The entries must be retyped exactly, down to the last line.
===== INPUT FOR THIS TASK =====
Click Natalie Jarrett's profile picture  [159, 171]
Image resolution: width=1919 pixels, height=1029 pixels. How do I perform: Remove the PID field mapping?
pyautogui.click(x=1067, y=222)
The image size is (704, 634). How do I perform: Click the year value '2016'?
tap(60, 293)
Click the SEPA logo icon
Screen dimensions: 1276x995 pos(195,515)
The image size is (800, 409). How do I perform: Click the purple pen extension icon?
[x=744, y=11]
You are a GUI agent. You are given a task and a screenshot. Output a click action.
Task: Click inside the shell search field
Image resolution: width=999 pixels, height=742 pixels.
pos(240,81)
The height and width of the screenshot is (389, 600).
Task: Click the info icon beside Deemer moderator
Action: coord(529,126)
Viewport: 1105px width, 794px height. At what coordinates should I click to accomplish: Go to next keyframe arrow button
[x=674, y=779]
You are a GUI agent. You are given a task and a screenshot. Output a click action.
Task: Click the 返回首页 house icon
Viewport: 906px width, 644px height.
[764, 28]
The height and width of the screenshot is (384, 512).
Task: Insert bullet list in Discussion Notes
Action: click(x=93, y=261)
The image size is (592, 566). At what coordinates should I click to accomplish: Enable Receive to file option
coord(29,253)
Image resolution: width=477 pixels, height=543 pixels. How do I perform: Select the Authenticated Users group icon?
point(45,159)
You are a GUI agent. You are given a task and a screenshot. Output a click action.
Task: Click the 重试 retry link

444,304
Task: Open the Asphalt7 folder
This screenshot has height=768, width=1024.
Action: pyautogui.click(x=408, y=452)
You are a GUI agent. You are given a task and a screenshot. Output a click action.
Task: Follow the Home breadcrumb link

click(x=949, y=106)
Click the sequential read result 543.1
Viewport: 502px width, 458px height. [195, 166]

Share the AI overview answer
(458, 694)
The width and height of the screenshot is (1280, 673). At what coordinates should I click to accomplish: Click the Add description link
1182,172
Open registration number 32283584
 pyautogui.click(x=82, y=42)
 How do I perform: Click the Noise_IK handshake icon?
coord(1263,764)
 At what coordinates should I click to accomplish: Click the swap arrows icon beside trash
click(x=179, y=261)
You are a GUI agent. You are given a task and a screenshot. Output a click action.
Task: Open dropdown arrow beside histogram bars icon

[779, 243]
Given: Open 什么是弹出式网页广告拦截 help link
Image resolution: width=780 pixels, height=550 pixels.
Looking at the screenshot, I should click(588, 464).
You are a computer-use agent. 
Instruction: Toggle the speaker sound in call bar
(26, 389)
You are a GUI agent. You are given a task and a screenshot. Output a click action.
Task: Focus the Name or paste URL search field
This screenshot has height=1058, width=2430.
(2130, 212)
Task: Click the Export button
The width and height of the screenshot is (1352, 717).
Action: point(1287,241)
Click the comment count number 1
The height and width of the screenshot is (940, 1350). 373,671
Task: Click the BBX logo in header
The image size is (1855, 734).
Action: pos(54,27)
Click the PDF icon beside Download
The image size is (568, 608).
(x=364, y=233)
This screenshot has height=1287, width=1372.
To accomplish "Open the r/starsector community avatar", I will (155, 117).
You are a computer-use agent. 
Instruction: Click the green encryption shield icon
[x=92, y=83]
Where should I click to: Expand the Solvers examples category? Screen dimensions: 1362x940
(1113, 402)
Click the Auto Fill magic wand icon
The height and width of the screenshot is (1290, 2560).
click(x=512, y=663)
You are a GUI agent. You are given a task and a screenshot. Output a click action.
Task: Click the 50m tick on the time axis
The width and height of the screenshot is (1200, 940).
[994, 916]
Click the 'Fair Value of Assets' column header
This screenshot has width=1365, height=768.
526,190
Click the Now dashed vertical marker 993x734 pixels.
=====
### TASK RESULT
Click Natalie Jarrett's profile picture  [159, 171]
Image resolution: width=1919 pixels, height=1029 pixels. How do I perform: Remove the PID field mapping?
pyautogui.click(x=1067, y=222)
The image size is (704, 634). How do I perform: Click the year value '2016'?
tap(60, 293)
Click the SEPA logo icon
Screen dimensions: 1276x995 pos(195,515)
The image size is (800, 409). How do I perform: Click the purple pen extension icon?
[x=744, y=11]
You are a GUI agent. You are given a task and a screenshot. Output a click action.
Task: Click inside the shell search field
Image resolution: width=999 pixels, height=742 pixels.
pos(240,81)
The height and width of the screenshot is (389, 600).
Task: Click the info icon beside Deemer moderator
Action: coord(529,126)
Viewport: 1105px width, 794px height. At what coordinates should I click to accomplish: Go to next keyframe arrow button
[x=674, y=779]
You are a GUI agent. You are given a task and a screenshot. Output a click action.
Task: Click the 返回首页 house icon
Viewport: 906px width, 644px height.
[764, 28]
The height and width of the screenshot is (384, 512).
Task: Insert bullet list in Discussion Notes
Action: click(x=93, y=261)
The image size is (592, 566). At what coordinates should I click to accomplish: Enable Receive to file option
coord(29,253)
Image resolution: width=477 pixels, height=543 pixels. How do I perform: Select the Authenticated Users group icon?
point(45,159)
You are a GUI agent. You are given a task and a screenshot. Output a click action.
Task: Click the 重试 retry link

444,304
Task: Open the Asphalt7 folder
This screenshot has height=768, width=1024.
Action: pyautogui.click(x=408, y=452)
You are a GUI agent. You are given a task and a screenshot. Output a click action.
Task: Follow the Home breadcrumb link

click(x=949, y=106)
Click the sequential read result 543.1
Viewport: 502px width, 458px height. [195, 166]

Share the AI overview answer
(458, 694)
The width and height of the screenshot is (1280, 673). At what coordinates should I click to accomplish: Click the Add description link
1182,172
Open registration number 32283584
 pyautogui.click(x=82, y=42)
 How do I perform: Click the Noise_IK handshake icon?
coord(1263,764)
 At what coordinates should I click to accomplish: Click the swap arrows icon beside trash
click(x=179, y=261)
You are a GUI agent. You are given a task and a screenshot. Output a click action.
Task: Open dropdown arrow beside histogram bars icon

[779, 243]
Given: Open 什么是弹出式网页广告拦截 help link
Image resolution: width=780 pixels, height=550 pixels.
Looking at the screenshot, I should click(588, 464).
You are a computer-use agent. 
Instruction: Toggle the speaker sound in call bar
(26, 389)
You are a GUI agent. You are given a task and a screenshot. Output a click action.
Task: Focus the Name or paste URL search field
This screenshot has height=1058, width=2430.
(2130, 212)
Task: Click the Export button
The width and height of the screenshot is (1352, 717).
Action: point(1287,241)
Click the comment count number 1
The height and width of the screenshot is (940, 1350). 373,671
Task: Click the BBX logo in header
The image size is (1855, 734).
Action: pos(54,27)
Click the PDF icon beside Download
The image size is (568, 608).
(x=364, y=233)
This screenshot has height=1287, width=1372.
To accomplish "Open the r/starsector community avatar", I will (155, 117).
You are a computer-use agent. 
Instruction: Click the green encryption shield icon
[x=92, y=83]
Where should I click to: Expand the Solvers examples category? Screen dimensions: 1362x940
(1113, 402)
Click the Auto Fill magic wand icon
The height and width of the screenshot is (1290, 2560).
click(x=512, y=663)
You are a GUI agent. You are given a task and a screenshot. Output a click action.
Task: Click the 50m tick on the time axis
The width and height of the screenshot is (1200, 940).
[994, 916]
Click the 'Fair Value of Assets' column header
This screenshot has width=1365, height=768.
526,190
Click the Now dashed vertical marker 993x734 pixels.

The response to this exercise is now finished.